▸ Dataset records:
********************
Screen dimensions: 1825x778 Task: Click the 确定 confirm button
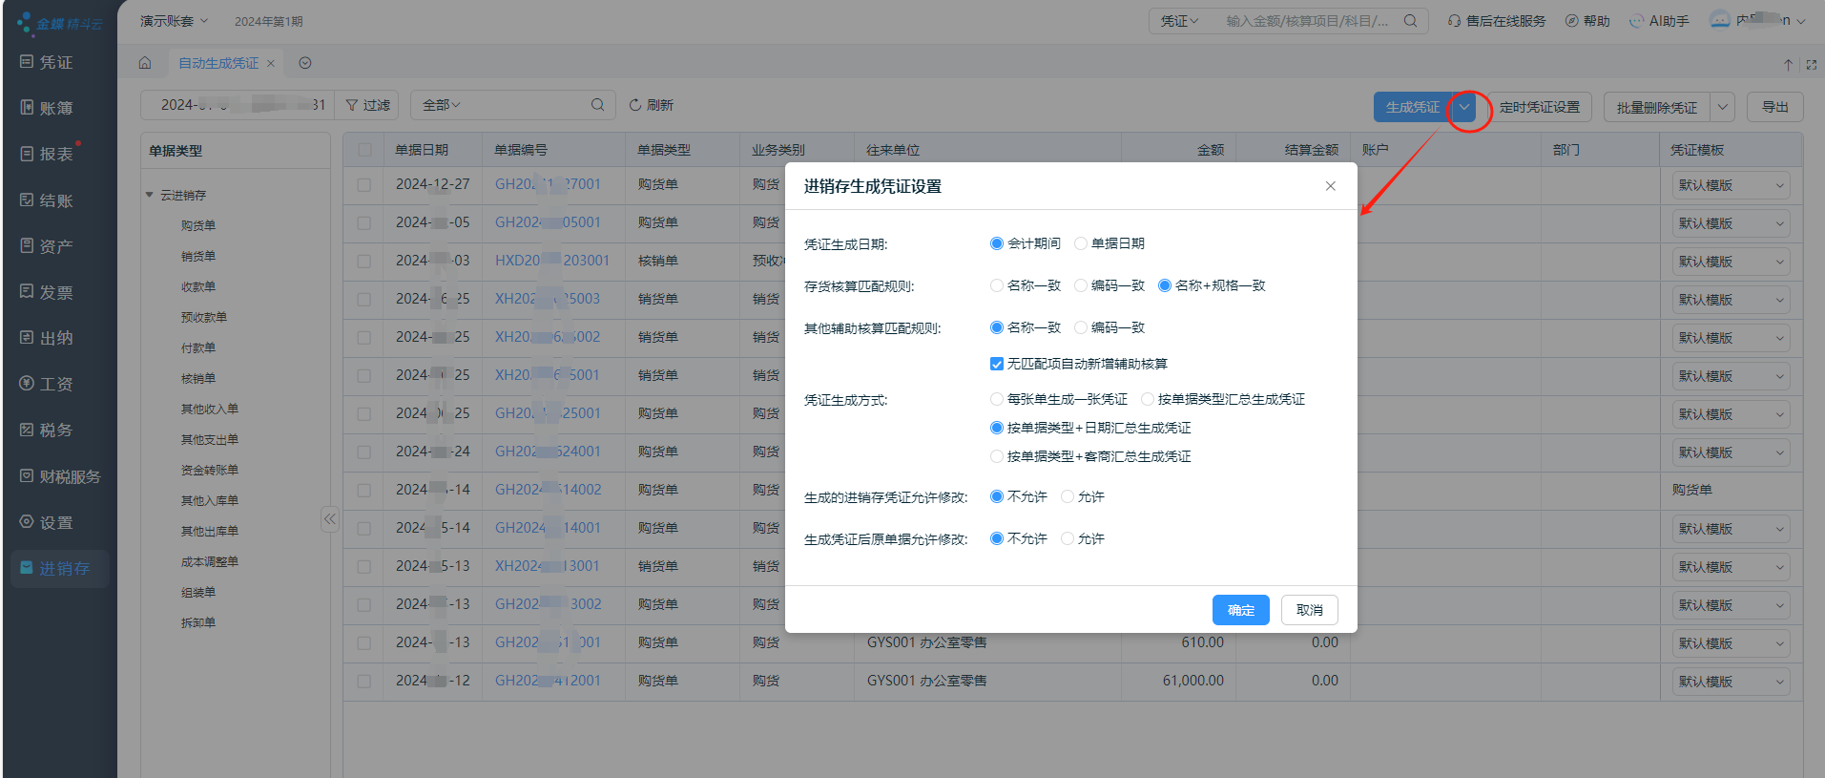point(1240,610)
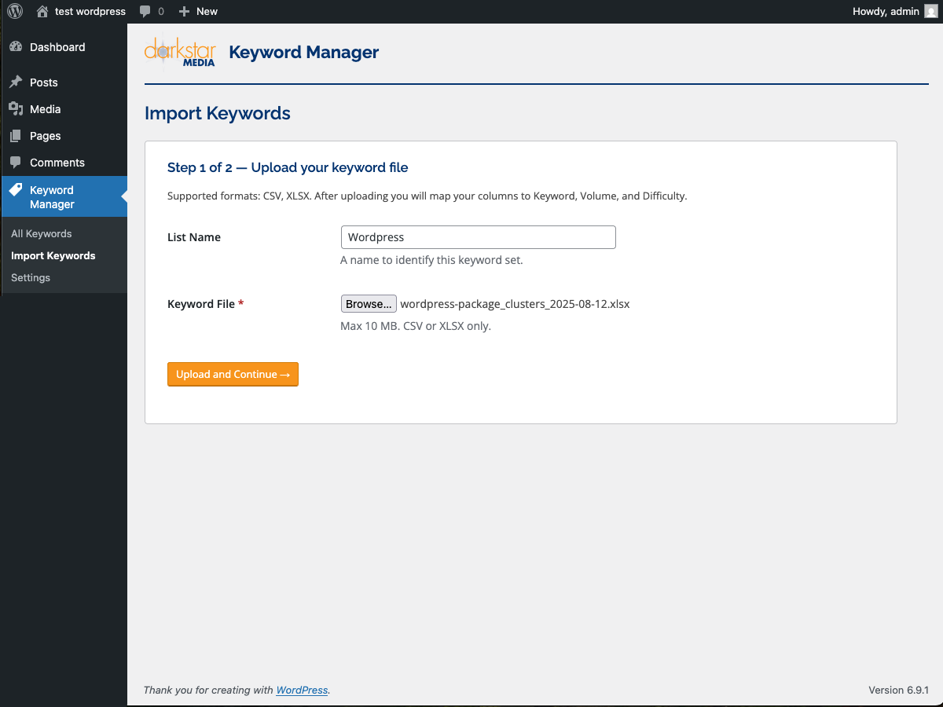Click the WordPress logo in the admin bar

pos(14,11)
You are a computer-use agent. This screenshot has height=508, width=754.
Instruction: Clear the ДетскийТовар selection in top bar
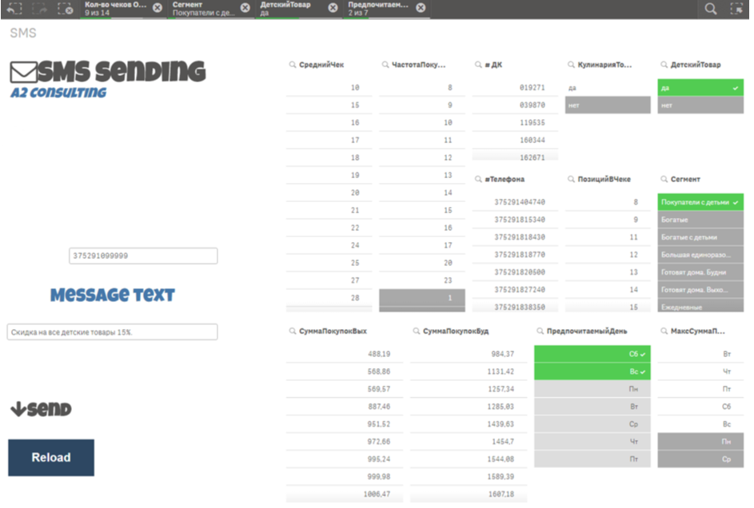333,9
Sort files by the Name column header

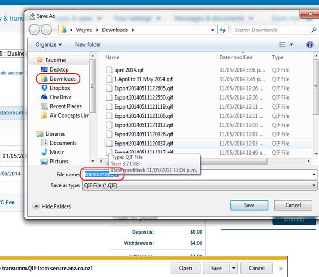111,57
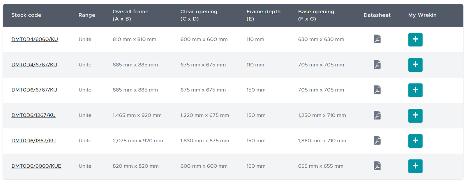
********************
▸ Problem requirements:
The required answer is an exact copy of the lines from the one containing "Instruction: Clear the" through the last line of the material, with the pictures removed.

▸ Expected output:
Instruction: Clear the ДетскийТовар selection in top bar
333,9
Sort files by the Name column header

111,57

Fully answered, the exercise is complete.